The proliferation of Internet-of-Things (IoT) devices and cloud-computing applications over siloed data centers is motivating renewed interest in the collaborative training of a shared model by multiple individual clients via federated learning (FL). To improve the communication efficiency of FL implementations in wireless systems, recent works have proposed compression and dimension reduction mechanisms, along with digital and analog transmission schemes that account for channel noise, fading, and interference. The prior art has mainly focused on star topologies consisting of distributed clients and a central server. In contrast, this paper studies FL over wireless device-to-device (D2D) networks by providing theoretical insights into the performance of digital and analog implementations of decentralized stochastic gradient descent (DSGD). First, we introduce generic digital and analog wireless implementations of communication-efficient DSGD algorithms, leveraging random linear coding (RLC) for compression and over-the-air computation (AirComp) for simultaneous analog transmissions. Next, under the assumptions of convexity and connectivity, we provide convergence bounds for both implementations. The results demonstrate the dependence of the optimality gap on the connectivity and on the signal-to-noise ratio (SNR) levels in the network. The analysis is corroborated by experiments on an image-classification task.

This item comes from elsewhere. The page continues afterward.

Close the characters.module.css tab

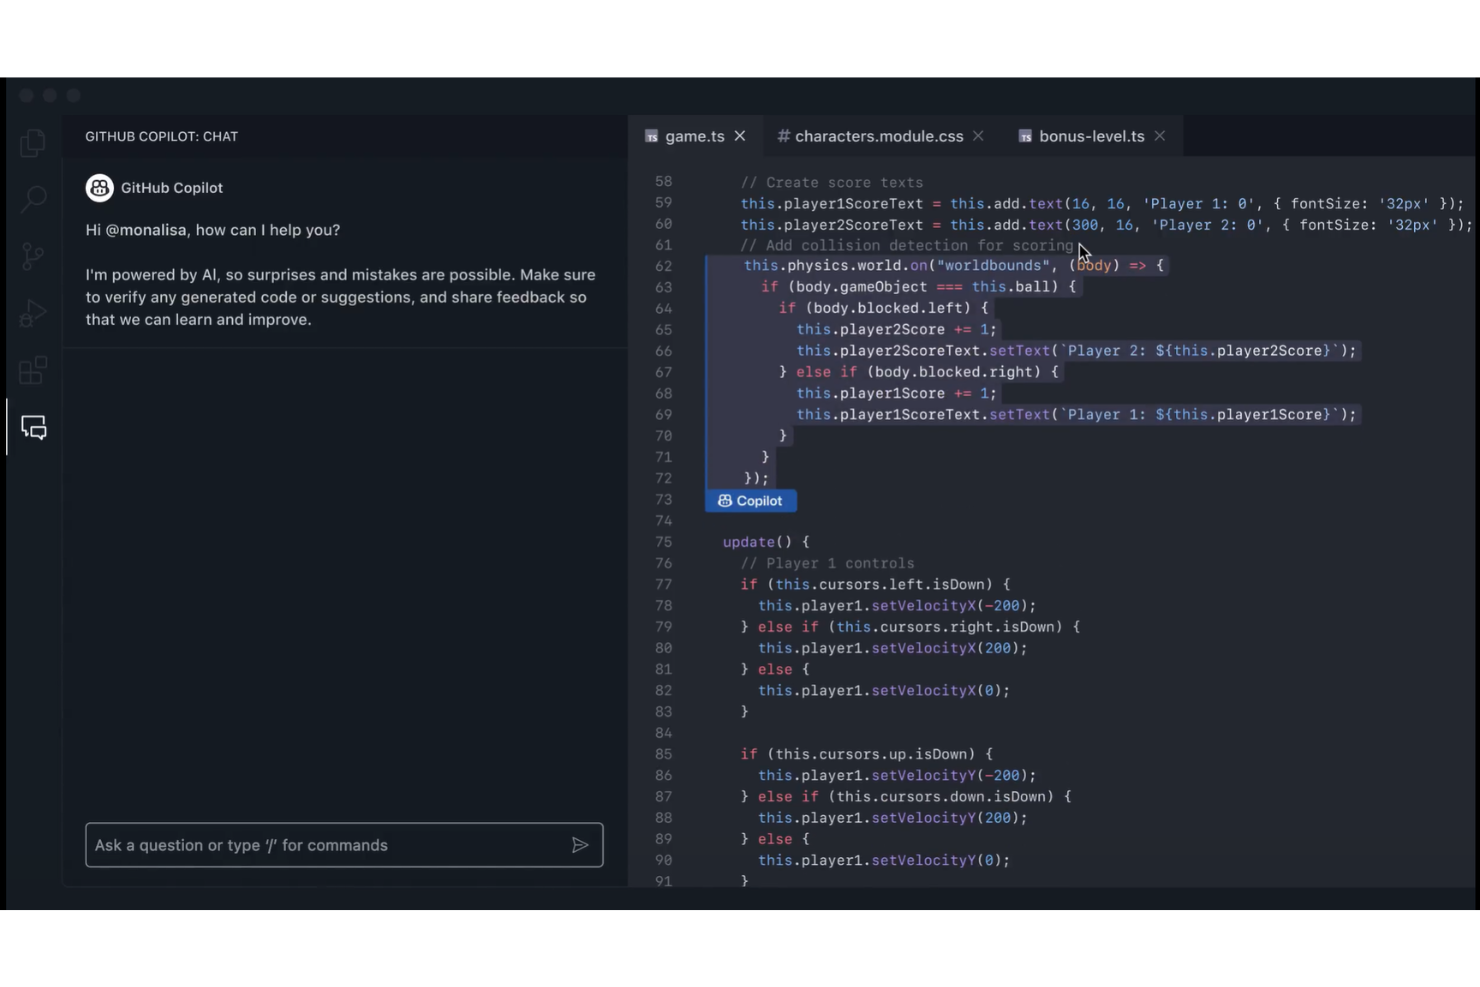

翻译：互联网连接装置和云计算应用程序在分散的数据中心上的扩散,再次激发了对多个客户通过联合学习(FL)对一个共同模式的合作培训的兴趣。为提高无线系统FL实施功能的通信效率,最近的工作提出了压缩和尺寸减少机制,以及数字和模拟传输计划,其中考虑到频道噪音、消退和干扰。先前的艺术主要侧重于由分布式客户和一个中央服务器组成的恒星表面学。与此形成对照的是,本文研究无线设备对装置网络的FL(D2D)网络的FL(FL)对无线设备对装置对装置网络的连接,方法是提供对分散式梯度梯度下降(DSGD)的数字和模拟实施绩效的理论洞察。首先,我们采用了通用的数字和模拟无线实施通信效率DSGD算法的压缩和尺寸减少机制,利用随机线性编码(RLC)进行压缩和超空测算(Airconcomm),随后,根据调和连接性假设,我们为这两个网络的实施提供了趋同的连接界限。在最优化的网络和图像分析中显示最佳连接程度的信号比重。